Le photographe Abbas couvrant la guerre, en casque et gilet pare-balles © Abbas / Magnum Photos

Miami, août 1972 : « Les premières Vietnamiennes que je vois sont les jeunes femmes d’un groupe de théâtre, habillées de noir et coiffées du chapeau conique des paysannes. Elles portent chacune dans leurs mains une poupée blessée, afin de protester contre les horreurs de la guerre. Elles marchent devant une haie de policiers casqués et armés de bâtons. »

Le traumatisme de la guerre du Vietnam s’éloigne. Les plus jeunes n’en ont qu’une idée vague.
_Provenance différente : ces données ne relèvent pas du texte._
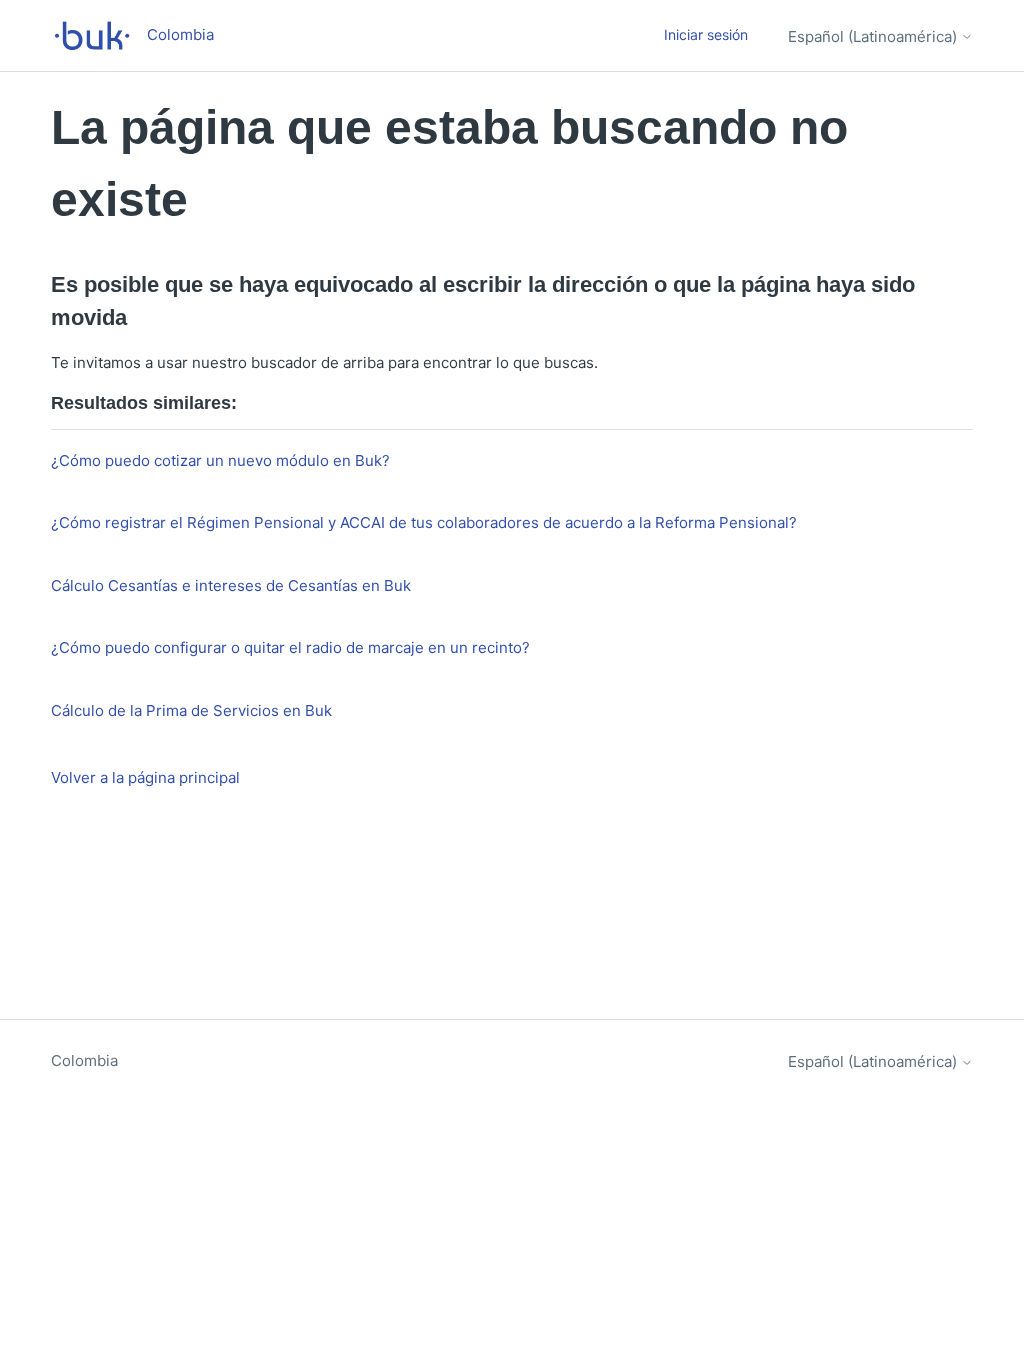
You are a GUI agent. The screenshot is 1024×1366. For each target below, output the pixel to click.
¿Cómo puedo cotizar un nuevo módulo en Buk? (220, 460)
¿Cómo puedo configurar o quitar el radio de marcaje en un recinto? (290, 647)
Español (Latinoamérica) (874, 36)
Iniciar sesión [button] (706, 34)
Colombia (84, 1060)
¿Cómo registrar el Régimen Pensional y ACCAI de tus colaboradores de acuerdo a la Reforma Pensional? (424, 522)
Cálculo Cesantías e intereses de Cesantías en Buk (231, 585)
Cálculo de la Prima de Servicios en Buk (191, 710)
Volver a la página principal (145, 777)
Dans leur imaginaire l’Afghanistan et l’Irak ont remplacé l’Extrême-Orient dans le domaine des guerres asymétriques et des cruautés partagées.

Pourtant, le Vietnam fut un moment essentiel dans l’histoire du photojournalisme et la prise de conscience du pouvoir des images sur l’opinion publique.

Le courage des reporters (Gilles Caron, Don McCullin, Larry Burrows, Philip Jones Griffiths, Marc Riboud, Romano Cagnoni, René Burri…) et la diffusion de leurs images permirent alors d’infléchir très certainement le cours de l’Histoire.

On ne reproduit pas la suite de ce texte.